» **Listed entries**:
»»
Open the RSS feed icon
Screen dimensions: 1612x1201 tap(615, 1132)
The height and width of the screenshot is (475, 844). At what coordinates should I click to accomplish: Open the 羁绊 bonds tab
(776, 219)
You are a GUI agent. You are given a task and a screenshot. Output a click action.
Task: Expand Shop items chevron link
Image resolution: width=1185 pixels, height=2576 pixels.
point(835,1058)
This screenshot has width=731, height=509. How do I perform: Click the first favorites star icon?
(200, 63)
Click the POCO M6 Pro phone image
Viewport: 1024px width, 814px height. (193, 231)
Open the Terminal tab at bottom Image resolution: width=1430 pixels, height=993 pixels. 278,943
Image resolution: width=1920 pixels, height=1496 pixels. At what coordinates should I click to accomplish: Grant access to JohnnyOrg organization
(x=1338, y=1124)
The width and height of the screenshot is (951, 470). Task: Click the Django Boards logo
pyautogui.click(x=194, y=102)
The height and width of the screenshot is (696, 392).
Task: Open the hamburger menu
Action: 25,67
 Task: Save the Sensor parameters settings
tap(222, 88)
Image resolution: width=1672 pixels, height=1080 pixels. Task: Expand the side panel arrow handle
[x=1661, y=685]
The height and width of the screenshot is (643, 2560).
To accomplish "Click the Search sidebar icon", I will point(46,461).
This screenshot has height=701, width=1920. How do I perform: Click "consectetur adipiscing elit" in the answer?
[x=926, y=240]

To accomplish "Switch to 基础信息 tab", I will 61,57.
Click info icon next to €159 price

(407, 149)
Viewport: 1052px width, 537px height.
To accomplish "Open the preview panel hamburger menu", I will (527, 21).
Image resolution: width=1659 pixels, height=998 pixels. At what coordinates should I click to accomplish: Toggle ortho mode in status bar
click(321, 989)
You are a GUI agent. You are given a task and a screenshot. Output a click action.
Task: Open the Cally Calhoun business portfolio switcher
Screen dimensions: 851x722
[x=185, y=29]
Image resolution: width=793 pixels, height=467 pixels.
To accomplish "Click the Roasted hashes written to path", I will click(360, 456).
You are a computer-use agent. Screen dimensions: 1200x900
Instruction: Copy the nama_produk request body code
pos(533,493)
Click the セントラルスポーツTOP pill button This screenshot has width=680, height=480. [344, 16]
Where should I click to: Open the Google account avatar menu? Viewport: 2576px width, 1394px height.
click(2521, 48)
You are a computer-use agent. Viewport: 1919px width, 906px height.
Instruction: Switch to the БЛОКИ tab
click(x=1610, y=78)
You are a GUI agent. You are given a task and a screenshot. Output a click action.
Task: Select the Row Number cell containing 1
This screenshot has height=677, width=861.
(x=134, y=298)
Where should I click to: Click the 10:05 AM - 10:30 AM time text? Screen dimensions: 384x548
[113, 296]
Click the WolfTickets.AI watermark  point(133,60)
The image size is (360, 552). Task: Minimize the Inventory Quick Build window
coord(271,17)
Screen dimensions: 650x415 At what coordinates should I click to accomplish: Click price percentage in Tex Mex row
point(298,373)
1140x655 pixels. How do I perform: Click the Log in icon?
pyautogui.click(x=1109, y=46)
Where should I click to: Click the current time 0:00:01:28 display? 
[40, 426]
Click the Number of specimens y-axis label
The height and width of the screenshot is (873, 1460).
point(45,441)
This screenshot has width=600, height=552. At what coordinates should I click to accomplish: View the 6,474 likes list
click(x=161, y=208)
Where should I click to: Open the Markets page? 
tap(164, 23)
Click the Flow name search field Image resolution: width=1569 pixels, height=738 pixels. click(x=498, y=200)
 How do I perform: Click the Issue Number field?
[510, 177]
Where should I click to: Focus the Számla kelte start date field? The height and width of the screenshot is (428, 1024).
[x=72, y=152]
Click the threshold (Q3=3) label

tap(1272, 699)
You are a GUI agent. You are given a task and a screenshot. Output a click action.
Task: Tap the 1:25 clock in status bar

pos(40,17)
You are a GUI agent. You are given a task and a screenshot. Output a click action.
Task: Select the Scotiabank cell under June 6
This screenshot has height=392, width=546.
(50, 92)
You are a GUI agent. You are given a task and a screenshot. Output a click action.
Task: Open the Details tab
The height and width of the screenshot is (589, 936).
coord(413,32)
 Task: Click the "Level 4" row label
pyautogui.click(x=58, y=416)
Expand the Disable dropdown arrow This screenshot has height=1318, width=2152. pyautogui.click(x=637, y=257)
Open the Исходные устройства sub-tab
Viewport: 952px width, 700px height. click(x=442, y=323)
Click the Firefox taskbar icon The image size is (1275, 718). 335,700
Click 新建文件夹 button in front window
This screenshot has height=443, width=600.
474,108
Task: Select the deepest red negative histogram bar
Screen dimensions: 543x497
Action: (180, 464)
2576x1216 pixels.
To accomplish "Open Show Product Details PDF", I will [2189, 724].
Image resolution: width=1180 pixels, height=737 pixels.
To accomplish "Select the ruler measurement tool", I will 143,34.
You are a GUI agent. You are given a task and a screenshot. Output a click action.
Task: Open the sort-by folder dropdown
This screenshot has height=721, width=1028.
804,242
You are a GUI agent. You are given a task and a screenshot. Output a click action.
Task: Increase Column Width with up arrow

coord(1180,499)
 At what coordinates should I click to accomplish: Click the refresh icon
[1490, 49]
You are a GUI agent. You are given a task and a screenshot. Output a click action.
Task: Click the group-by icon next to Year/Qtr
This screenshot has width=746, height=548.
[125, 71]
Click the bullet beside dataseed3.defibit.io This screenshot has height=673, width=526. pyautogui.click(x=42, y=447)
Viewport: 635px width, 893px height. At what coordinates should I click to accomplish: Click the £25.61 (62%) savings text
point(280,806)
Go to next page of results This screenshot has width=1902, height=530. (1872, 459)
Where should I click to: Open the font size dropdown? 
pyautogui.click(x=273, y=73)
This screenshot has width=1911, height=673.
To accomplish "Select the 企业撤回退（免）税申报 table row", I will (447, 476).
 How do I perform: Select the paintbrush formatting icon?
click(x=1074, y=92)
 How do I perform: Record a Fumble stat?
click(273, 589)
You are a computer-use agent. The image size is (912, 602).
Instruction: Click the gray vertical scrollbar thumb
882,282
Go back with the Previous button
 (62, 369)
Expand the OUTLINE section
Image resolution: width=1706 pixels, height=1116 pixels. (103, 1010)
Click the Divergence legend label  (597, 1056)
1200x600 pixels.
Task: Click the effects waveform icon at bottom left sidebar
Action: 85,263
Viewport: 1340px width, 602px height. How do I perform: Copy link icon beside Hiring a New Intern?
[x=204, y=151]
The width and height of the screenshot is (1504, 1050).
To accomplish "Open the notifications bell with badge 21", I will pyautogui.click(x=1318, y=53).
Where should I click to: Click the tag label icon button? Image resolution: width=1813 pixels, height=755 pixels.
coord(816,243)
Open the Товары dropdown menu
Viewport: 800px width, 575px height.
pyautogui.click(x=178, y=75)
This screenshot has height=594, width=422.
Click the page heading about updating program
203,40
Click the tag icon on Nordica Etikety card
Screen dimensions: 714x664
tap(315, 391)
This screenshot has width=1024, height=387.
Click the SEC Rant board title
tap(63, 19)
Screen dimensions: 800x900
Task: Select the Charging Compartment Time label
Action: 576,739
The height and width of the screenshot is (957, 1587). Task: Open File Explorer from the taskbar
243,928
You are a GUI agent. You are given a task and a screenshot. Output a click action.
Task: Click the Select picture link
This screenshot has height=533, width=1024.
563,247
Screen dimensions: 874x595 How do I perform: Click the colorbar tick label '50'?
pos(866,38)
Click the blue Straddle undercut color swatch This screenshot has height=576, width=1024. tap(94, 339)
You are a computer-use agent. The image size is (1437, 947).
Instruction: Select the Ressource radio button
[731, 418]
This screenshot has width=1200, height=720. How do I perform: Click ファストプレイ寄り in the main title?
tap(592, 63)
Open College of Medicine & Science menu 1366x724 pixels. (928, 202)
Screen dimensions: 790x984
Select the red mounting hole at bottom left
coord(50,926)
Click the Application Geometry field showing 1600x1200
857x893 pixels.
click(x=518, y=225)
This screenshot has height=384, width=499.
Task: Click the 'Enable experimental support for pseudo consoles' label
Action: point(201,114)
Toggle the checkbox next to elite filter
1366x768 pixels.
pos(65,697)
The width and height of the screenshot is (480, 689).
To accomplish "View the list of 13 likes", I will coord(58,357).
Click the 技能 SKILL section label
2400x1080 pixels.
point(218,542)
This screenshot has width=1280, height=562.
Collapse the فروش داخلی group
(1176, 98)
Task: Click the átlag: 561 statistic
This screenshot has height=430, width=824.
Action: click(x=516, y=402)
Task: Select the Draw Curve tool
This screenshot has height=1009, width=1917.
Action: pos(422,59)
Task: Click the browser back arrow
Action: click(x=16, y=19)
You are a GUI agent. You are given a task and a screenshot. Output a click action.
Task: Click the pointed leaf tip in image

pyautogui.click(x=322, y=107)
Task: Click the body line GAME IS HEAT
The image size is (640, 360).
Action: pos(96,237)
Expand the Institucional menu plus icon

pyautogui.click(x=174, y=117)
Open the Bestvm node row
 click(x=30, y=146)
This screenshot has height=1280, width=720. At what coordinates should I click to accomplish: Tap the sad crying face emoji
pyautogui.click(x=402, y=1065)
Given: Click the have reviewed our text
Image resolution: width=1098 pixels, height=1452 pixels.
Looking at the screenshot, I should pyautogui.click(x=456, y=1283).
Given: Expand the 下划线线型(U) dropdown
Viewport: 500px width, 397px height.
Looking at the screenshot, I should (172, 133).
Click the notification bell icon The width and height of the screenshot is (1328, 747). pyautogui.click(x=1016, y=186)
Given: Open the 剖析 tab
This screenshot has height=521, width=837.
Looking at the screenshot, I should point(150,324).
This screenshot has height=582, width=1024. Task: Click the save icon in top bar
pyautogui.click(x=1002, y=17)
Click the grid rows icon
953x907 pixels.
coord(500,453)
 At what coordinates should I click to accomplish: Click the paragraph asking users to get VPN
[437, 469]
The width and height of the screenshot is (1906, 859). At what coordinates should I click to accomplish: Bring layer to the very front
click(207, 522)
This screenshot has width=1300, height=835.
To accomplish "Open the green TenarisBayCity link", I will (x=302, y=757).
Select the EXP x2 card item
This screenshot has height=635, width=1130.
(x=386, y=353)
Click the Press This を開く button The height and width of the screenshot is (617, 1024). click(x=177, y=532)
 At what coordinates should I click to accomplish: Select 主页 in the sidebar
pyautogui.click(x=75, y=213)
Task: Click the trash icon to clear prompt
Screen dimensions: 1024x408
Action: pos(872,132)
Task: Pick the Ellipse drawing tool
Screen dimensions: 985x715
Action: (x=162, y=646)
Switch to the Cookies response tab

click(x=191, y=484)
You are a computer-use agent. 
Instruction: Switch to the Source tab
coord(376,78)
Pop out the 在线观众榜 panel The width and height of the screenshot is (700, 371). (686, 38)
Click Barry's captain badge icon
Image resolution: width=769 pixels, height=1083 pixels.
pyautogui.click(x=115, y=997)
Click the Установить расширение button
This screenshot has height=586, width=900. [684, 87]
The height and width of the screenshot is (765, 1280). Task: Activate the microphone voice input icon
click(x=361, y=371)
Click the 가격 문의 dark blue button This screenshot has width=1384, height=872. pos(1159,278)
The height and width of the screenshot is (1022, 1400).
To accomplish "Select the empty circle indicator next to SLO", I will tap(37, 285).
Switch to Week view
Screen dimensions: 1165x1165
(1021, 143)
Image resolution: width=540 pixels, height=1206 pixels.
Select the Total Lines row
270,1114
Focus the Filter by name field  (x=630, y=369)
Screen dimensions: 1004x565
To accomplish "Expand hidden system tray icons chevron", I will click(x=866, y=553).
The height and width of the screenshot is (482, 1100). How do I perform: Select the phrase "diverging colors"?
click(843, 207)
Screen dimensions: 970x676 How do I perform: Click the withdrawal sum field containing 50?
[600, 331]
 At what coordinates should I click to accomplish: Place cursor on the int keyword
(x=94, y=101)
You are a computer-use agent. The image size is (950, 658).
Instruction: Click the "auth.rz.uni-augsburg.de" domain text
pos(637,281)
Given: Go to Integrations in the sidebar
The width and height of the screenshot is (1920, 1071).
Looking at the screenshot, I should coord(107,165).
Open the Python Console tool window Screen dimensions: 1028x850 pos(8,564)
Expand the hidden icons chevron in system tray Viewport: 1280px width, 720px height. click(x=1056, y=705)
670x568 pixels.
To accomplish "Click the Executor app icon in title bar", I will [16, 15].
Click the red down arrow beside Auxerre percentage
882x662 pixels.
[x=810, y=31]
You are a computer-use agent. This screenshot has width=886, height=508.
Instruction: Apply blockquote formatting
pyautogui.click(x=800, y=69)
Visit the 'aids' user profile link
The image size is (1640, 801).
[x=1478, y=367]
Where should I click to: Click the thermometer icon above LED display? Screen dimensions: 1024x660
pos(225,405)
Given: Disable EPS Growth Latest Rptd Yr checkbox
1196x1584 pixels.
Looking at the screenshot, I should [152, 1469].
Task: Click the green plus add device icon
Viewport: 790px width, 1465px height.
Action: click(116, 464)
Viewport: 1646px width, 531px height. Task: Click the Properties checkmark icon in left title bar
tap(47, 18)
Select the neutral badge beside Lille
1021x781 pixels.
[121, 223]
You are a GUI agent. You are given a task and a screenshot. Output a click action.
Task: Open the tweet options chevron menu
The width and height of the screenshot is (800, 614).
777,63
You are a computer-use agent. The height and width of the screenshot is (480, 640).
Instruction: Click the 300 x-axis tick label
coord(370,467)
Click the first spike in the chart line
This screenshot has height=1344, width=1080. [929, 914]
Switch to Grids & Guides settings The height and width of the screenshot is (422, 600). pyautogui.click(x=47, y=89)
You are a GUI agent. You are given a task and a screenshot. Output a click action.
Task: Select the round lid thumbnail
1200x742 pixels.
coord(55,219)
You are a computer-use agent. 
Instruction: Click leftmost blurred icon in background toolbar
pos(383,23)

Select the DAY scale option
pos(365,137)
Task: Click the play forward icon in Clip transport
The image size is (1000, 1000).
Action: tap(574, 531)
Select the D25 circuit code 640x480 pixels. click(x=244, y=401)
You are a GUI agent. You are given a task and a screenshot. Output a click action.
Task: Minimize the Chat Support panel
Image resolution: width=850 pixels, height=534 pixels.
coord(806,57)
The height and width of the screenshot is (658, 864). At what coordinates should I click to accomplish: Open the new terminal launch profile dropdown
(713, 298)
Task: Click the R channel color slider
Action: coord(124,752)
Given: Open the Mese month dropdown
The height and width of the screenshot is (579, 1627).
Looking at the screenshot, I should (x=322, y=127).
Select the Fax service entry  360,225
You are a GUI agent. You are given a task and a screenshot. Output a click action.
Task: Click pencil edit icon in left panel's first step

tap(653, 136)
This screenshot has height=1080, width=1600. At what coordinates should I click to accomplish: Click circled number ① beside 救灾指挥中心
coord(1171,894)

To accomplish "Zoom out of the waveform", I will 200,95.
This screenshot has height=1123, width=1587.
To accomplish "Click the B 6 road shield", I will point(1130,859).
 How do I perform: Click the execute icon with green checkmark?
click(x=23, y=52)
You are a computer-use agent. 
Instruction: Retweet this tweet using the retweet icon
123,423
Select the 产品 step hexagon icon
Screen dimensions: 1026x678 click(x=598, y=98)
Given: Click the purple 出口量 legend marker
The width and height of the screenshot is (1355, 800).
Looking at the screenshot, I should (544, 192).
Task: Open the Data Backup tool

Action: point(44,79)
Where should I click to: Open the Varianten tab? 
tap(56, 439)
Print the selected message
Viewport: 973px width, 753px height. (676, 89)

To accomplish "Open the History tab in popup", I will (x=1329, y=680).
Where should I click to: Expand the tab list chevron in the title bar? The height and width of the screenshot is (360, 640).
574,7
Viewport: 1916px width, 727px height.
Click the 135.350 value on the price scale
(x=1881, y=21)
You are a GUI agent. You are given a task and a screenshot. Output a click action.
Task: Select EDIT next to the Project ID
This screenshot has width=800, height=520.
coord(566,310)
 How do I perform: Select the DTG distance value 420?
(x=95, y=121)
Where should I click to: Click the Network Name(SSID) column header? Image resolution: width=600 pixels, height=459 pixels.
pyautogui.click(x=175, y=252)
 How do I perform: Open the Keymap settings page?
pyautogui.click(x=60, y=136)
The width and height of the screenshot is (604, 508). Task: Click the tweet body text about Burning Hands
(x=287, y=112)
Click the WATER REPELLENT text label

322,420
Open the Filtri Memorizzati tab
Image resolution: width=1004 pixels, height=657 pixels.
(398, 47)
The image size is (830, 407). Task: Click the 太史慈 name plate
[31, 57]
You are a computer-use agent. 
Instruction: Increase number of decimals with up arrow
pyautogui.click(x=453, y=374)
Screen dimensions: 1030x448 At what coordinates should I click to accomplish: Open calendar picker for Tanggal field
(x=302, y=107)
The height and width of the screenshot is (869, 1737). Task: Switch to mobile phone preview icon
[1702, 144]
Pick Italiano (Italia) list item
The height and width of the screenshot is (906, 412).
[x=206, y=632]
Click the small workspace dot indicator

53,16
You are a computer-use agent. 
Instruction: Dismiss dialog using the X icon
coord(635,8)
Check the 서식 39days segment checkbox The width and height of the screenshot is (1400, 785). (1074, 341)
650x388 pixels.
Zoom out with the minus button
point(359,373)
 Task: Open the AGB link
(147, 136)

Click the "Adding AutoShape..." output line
««
» **Problem details**:
With the string "cell" as the key, filter the data above and show the lines that match.

» **Task output**:
Task: Select the Row Number cell containing 1
Task: Select the Scotiabank cell under June 6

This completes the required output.